Genetic variants in RPA1 associated with the response to oxaliplatin-based chemotherapy in colorectal cancer.

Abstract

Oxaliplatin (L-OHP) is a commonly used first-line chemotherapy for colorectal cancer. Genetic variants in nucleotide excision repair (NER) pathway genes may alter genomic integrity and the efficacy of oxaliplatin-based chemotherapy in colorectal cancer. We investigated the association between genetic variants in 19 NER pathway genes and the disease control rate (DCR) and progression-free survival (PFS) among 166 colorectal cancer patients who received oxaliplatin-based chemotherapy.
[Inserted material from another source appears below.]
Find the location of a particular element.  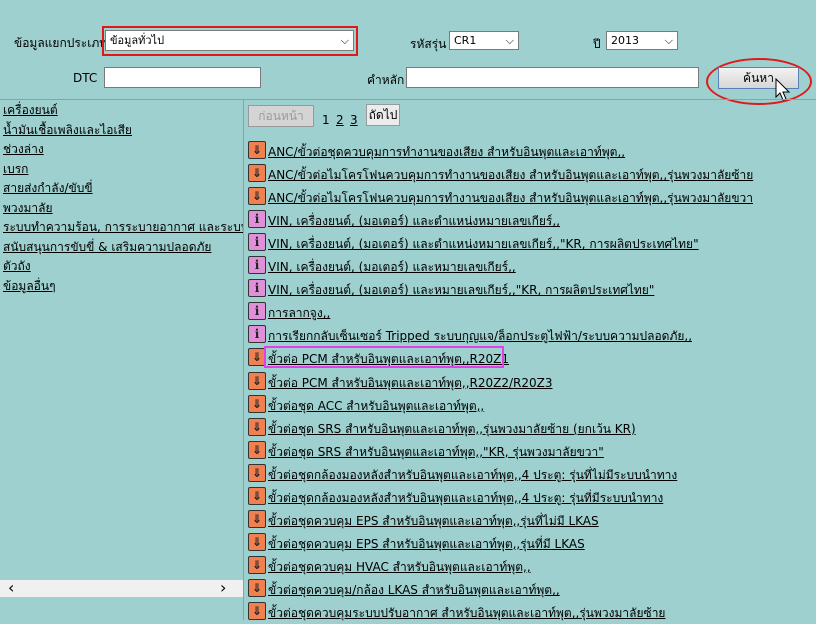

Expression quantitative trait loci (eQTL) analysis was performed using the Genotype-Tissue Expression (GTEx) portal. Gene harboring significant SNP was overexpressed or knocked down to demonstrate the effect on cell phenotypes with or without oxaliplatin treatment. We found that rs5030740, located in the 3'-untranslated region (3'-UTR) of RPA1, was associated with DCR [OR = 2.99 (1.33-5.69), P = 4.00 × 10-3] and PFS [HR = 1.86 (1.30-2.68), P = 7.39 × 10-4]. The C allele was significantly associated with higher RPA1 mRNA expression levels according to eQTL analysis (P = 0.010 for sigmoid colonand P = 0.004 for transversecolon). The C allele of rs5030740 disrupted let-7e-5p binding to enhance RPA1 expression. Functionally, RPA1 knockdown inhibited cell proliferation and promoted cell apoptosis, whereas RPA1 overexpression promoted proliferation and suppressed apoptosis. Furthermore, low RPA1 expression increased sensitivity to oxaliplatin in colon cancer cells and inhibited proliferation after oxaliplatin treatment. Our findings demonstrate an association between rs5030740 and the DCR and PFS of colorectal cancer patients. RPA1 functions as a putative oncogene in tumorigenesis by reducing sensitivity to oxaliplatin and could serve as a potential prognostic biomarker in colorectal cancer.